[Stored items from a collection]
*** Begin section ***

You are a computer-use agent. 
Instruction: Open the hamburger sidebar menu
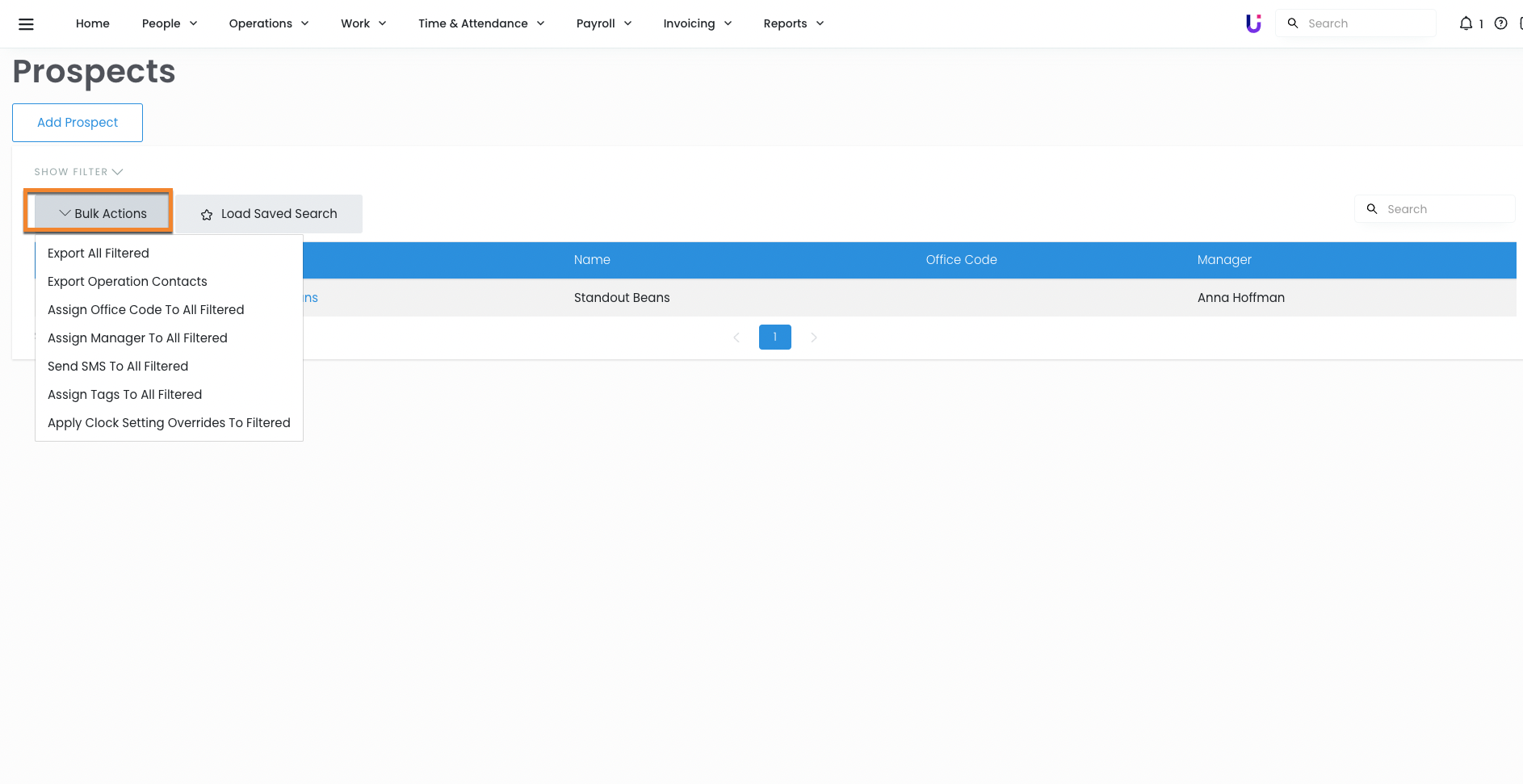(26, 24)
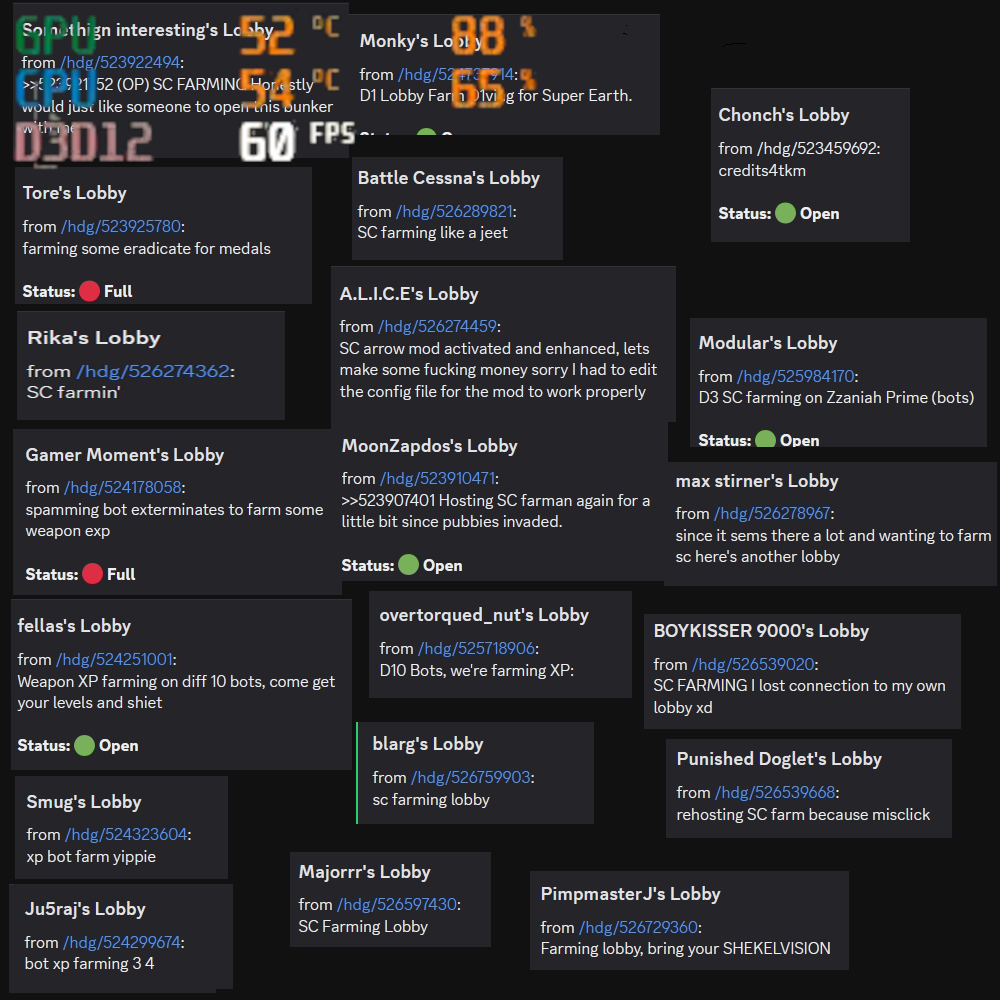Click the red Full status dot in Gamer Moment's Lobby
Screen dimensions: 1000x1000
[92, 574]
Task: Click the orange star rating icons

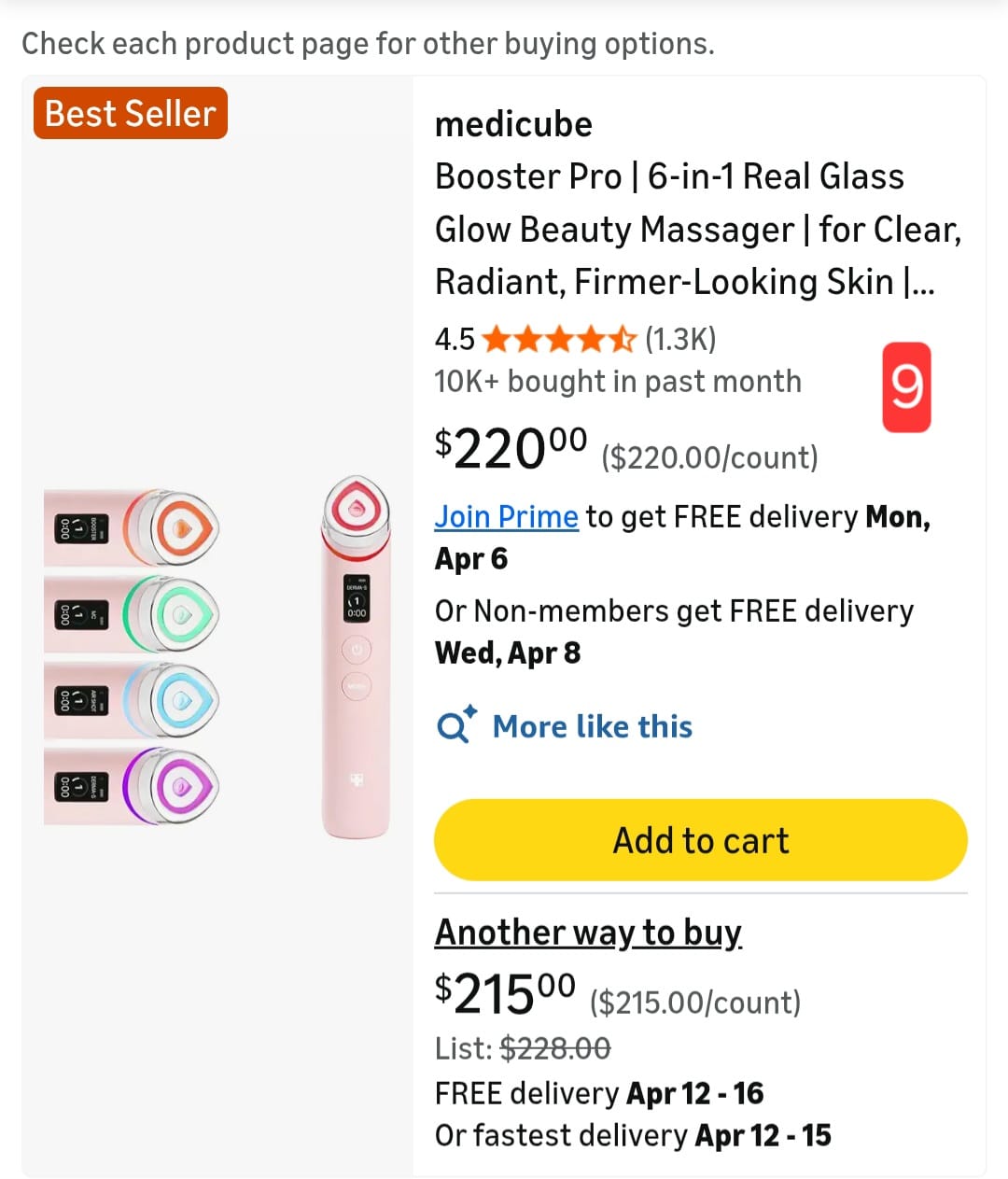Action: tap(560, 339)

*** End section ***

Work instruction — Go to the line that contains "Instruction: Open the hamburger sidebar menu" and copy it and every line after it through the end of the entries, exactly, without the pictures.

Solution to this problem —
Instruction: Open the hamburger sidebar menu
(26, 24)
Click the red Full status dot in Gamer Moment's Lobby
Screen dimensions: 1000x1000
[92, 574]
Task: Click the orange star rating icons

Action: tap(560, 339)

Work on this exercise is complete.